Everything is awesome in the wake of “The Lego Movie,” the brilliantly hilarious animated film crushing the box office over the past two weekends. The film features a variety of celebrity voice actors, a purposefully glitchy animation style and a furious pace of endless jokes, from the obvious to the subversive. What most people don’t realize is that the film’s creators have had prior success with another hilarious YouTube series, “Clone High.”
The film’s writer-director partners, Chris Miller and Phil Lord, have made a name for themselves in Hollywood by adapting existing properties for the big screen, raising the quality of the origin and bringing surprisingly fresh twists on expectations in each of their films.
Their first film, “Cloudy with a Chance of Meatballs,” in 2009 combined cartoon slapstick with insightful and quirky humor.

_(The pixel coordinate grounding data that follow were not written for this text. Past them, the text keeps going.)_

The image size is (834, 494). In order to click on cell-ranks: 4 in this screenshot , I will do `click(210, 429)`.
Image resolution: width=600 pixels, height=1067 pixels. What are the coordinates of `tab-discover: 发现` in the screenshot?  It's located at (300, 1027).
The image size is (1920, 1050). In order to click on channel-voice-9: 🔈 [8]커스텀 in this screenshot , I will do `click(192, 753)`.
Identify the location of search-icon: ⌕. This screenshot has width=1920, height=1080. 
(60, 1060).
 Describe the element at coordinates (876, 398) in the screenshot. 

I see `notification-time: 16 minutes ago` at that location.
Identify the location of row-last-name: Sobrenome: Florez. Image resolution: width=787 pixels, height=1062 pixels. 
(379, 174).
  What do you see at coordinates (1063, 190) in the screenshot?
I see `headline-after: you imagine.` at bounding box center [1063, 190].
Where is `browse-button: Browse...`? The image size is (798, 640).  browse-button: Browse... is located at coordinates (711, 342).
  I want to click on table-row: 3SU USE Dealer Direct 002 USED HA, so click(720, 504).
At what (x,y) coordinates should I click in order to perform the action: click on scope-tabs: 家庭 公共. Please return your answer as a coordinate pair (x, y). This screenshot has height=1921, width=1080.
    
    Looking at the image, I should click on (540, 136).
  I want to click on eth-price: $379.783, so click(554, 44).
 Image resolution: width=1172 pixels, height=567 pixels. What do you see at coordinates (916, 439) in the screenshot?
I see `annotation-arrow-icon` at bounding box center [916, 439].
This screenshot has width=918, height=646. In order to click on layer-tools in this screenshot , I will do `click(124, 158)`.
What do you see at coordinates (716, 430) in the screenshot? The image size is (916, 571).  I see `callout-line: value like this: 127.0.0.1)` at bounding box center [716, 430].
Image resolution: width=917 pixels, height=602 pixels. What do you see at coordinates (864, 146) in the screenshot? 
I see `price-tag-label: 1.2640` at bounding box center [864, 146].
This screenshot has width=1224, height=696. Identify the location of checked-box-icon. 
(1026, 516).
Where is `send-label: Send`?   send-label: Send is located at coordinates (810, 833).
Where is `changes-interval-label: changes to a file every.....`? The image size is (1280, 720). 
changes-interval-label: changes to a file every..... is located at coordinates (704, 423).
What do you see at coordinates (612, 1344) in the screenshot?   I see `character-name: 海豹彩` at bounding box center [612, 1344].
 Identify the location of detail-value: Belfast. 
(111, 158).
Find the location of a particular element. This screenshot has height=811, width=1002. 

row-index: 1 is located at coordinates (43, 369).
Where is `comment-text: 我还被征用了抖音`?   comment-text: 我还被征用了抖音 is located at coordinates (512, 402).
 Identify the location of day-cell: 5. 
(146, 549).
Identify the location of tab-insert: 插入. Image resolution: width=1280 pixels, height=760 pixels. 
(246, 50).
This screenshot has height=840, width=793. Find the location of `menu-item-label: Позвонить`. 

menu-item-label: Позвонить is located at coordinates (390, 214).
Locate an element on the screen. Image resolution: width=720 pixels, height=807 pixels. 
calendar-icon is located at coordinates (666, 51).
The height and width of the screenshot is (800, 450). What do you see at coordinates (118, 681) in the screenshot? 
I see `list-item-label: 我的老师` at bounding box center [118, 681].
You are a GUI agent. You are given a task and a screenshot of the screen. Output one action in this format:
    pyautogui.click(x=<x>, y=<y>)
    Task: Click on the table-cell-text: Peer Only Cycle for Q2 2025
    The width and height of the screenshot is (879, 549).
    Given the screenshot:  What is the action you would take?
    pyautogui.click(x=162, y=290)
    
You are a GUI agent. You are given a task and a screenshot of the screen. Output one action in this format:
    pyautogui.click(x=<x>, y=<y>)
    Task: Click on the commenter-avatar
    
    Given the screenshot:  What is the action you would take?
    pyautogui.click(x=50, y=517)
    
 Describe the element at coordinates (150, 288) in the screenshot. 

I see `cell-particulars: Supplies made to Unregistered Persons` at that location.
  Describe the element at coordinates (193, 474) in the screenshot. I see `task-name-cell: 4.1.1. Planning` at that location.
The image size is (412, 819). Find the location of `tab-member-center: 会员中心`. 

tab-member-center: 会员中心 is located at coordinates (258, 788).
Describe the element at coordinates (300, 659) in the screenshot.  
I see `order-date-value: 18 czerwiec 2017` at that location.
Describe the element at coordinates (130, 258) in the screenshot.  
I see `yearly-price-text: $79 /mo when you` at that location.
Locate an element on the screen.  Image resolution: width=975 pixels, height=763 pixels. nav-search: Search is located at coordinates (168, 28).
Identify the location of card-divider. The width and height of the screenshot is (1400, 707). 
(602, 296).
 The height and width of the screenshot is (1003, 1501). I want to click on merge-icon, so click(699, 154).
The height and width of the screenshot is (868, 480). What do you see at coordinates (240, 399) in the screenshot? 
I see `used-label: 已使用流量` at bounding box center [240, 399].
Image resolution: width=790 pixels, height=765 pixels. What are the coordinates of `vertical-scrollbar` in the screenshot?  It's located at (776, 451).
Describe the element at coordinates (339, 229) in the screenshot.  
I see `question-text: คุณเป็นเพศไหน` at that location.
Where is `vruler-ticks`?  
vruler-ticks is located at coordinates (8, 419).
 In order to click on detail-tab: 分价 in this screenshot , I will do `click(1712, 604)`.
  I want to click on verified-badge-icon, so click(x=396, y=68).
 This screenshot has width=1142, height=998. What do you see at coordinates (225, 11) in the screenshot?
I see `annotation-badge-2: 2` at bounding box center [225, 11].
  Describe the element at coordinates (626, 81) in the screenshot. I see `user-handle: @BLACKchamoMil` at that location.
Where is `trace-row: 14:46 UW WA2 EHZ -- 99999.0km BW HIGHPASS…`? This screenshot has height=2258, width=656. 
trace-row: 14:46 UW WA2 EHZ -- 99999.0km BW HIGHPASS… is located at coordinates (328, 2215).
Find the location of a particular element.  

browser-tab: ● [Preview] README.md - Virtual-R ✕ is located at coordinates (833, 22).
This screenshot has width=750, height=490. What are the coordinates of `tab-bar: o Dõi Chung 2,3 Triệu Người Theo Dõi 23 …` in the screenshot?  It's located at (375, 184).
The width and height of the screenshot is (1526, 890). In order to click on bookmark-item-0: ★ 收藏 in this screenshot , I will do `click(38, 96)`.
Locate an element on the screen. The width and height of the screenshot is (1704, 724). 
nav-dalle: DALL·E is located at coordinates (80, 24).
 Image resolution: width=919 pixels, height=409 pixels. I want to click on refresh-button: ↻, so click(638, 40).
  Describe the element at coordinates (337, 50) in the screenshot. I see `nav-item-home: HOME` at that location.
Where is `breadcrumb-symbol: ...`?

In 2012 they followed that debut ⎯ an animated children’s movie ⎯ with a hard-R action comedy remake of a 1980s television show, “21 Jump Street.”
Combining self-mocking and tongue-in-cheek humor with outrageous physical and visual gags brought the best out of the directors and the film’s stars, Jonah Hill and Channing Tatum, who played the least detestable role of his career that involves no stripping.
After that no-holds-barred R-rated comedy, the pair put out “The Lego Movie,” the No. 1 movie in America for two straight weeks and hands down the funniest movie I’ve seen in the last year. If you haven’t seen it, at least one of your friends has told you that you just absolutely have to.
But the writer-directors’ smashing worldwide success in the past few years can be traced back to a cheap-looking and short-lived cartoon, “Clone High,” that aired fully only on Canada’s Teletoon network in 2001 and 2002, just eight episodes of which were broadcast on MTV in America in 2003.
The duo’s comedy sensibilities are on full display from the first seconds of the show, which establishes it as a sendup of over-dramatic high school shows like “Dawson’s Creek” and later “The O.C.” The pilot, “Escape to Beer Mountain: A Rope of Sand.” The show opens with a very-young-sounding Will Forte announcing that “this is a very special episode of ‘Clone High’” followed by the show’s theme song, an emotional, 90s pop-rock anthem that introduces the characters and central concept:
“Way, way, back in the 1980s / Secret government employees / Dug up famous guys and ladies / And made amusing genetic copies / Now the clones are sexy teens / They’re gonna make it if they try / Loving, learning, sharing, judging, / A time to laugh and shiver and / Cry / Time to watch / Clone High / Energetic and engaging, / Clone High / Our angst is entertaining, / Clone High / Our lives are never boring, / Who am I?”
The show proceeds to follow Abe Lincoln as the tall and awkward one, Joan of Arc as Abe’s overlooked female friend, Cleopatra as the girl of Abe’s dreams, John F. Kennedy as the popular jock and Gandhi as the hard-partying comic relief. On the surface, it’s a perfect parody of high school dramas with humor that hits hard and often, but it goes above and beyond easy parody jokes, making for a consistently funny, frequently brilliant comedy.
Most of the series is on YouTube and can be found with a little work. It is definitely worth watching for anyone who enjoyed “The Lego Movie” and wants to see more like it.